Interpretive Summary: Poultry production is an international industry that is of particular importance to U. S. producers and consumers. Bird rearing facilities have traditionally administered antibiotic growth promoters (AGP) to control bacterial infections. A major disadvantage of AGP utilization is that they are conducive to providing an environment that both promotes and has produced antibiotic resistant strains of human pathogens. Preliminary work indicates that probiotics could be inoculated into poultry as an alternative method control disease causing bacteria. Probiotics consist of beneficial non-pathogenic microorganisms that either eliminate or reduce pathogens. Currently, traditional microbiological culture and characterization protocols are employed to determine the efficacy of a probiotic. Unfortunately, the materials and methods are expensive and time consuming. This work used next-generation pyrosequencing to determine if the technology could be applied as a cost effective and efficient means to examine microbiome effects of subjecting birds to a probiotic. The probiotic used in this work was determined to negligibly reduce pathogens. Nonetheless, the state of the art pyrosequencing platform was found to indeed be a powerful and resourceful tool to quickly assess the effectiveness of probiotics. In conclusion, high-throughput sequencing was shown to have the capacity to streamline the probiotic screening process and ultimately will provide poultry producers a cost savings means to decrease pathogens during production.

Technical Abstract: Antibiotic growth promoters that have been historically employed to control pathogens and increase the rate of animal development for human consumption are currently banned in many countries. Probiotics have been proposed as an alternative to control pathogenic bacteria. Traditional culture methods typically used to monitor probiotic effects on pathogens possess significant limitations such as a lack in sensitivity to detect fastidious and non-culturable bacteria, and are both time consuming and costly.

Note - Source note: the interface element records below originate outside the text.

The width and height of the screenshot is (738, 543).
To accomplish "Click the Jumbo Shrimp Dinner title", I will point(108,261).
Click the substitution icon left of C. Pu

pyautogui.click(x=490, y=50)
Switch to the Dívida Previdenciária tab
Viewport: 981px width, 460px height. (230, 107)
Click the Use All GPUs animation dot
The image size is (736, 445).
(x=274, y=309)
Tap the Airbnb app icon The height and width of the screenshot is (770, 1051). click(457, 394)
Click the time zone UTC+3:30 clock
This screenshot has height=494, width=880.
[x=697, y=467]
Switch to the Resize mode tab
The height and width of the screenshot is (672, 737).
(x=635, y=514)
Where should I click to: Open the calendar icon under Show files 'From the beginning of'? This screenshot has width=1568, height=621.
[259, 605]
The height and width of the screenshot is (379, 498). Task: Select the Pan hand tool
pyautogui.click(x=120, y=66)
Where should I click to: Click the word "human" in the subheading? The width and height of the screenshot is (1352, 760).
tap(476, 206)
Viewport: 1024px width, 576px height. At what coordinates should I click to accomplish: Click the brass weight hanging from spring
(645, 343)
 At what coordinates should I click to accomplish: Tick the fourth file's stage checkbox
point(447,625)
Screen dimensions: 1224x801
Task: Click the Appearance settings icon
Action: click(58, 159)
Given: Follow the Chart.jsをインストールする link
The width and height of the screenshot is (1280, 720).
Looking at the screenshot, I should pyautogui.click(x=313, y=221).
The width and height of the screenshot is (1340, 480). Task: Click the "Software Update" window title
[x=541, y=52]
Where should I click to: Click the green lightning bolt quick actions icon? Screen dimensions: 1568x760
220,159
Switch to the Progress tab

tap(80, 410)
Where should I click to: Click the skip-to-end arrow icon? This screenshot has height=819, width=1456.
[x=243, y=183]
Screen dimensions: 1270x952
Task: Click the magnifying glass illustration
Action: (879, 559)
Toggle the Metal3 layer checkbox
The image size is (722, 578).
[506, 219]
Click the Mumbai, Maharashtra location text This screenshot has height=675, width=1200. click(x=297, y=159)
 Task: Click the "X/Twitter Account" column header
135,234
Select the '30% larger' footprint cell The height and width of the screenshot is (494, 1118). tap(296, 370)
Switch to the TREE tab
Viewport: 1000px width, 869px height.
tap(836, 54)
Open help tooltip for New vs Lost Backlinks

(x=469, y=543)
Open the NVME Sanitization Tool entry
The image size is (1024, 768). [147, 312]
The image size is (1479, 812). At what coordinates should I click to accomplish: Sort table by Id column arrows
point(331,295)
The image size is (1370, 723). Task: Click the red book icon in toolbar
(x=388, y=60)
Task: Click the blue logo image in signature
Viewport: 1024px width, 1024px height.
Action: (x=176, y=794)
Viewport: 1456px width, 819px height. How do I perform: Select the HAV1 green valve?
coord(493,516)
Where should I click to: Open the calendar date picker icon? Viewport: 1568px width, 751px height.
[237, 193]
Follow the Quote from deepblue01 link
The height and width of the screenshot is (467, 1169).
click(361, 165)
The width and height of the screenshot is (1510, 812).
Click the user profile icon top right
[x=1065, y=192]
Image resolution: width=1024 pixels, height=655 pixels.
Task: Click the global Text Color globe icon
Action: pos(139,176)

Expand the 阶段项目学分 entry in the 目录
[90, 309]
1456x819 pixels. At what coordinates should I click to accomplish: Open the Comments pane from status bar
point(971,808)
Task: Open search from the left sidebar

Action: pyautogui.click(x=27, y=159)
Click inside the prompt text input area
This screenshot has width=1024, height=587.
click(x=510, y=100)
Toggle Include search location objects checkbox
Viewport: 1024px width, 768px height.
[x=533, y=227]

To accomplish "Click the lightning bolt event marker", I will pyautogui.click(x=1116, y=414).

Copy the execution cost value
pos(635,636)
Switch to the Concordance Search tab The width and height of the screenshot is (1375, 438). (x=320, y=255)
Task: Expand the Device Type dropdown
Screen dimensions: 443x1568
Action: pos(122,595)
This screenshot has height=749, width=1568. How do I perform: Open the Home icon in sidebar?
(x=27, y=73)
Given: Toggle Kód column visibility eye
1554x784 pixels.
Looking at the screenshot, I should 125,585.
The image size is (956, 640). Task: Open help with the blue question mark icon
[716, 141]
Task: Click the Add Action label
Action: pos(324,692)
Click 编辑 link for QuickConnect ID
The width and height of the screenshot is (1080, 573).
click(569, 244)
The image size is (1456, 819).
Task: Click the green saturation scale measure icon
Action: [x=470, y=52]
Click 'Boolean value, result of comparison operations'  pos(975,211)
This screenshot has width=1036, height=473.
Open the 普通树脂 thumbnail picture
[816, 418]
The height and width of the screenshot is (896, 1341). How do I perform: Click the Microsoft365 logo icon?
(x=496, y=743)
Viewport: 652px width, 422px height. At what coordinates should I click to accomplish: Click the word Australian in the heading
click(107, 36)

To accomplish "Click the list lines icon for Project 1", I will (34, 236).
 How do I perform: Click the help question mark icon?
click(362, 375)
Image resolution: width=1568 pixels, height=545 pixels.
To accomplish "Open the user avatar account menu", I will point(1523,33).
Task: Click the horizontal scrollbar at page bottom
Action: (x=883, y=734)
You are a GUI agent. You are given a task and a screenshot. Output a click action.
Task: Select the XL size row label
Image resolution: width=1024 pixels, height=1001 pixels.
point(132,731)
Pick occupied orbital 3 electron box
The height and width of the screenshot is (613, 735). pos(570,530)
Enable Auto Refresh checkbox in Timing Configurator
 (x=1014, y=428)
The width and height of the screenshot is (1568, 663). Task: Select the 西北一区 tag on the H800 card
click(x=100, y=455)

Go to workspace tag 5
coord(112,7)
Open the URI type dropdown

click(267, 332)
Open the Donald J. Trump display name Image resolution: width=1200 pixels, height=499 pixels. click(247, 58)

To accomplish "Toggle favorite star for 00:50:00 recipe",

Here, we tested next-generation pyrosequencing technology as a streamline and economical method to monitor the effects of a probiotic on microbial communities in juvenile poultry (Gallus gallus domesticus) after exposure to several microbiological challenges and litter conditions. Seven days and repeated again at 39 days following hatching, chicks were challenged with either Salmonella enterica serovar Enteritidis, Campylobacter jejuni, or no bacteria in the presence of, or without a probiotic (i.e., Bacillus subtilis) added to the feed. Three days following each of two challenges (i.e., days 10 and 42, respectively) the microbiome distribution of the poultry caecum were characterized based on 16S rDNA analysis. Generated PCR products were analyzed by automated identification of the samples after pooling, multiplexing and sequencing. A bioinformatics pipeline was then employed to identify microbial distributions at the phylum and genus level for the treatments. In conclusion, our results demonstrated that pyrosequencing technology is a rapid, efficient and cost-effective method to monitor the effects of probiotics on the microbiome of poultry propagated in an agricultural setting.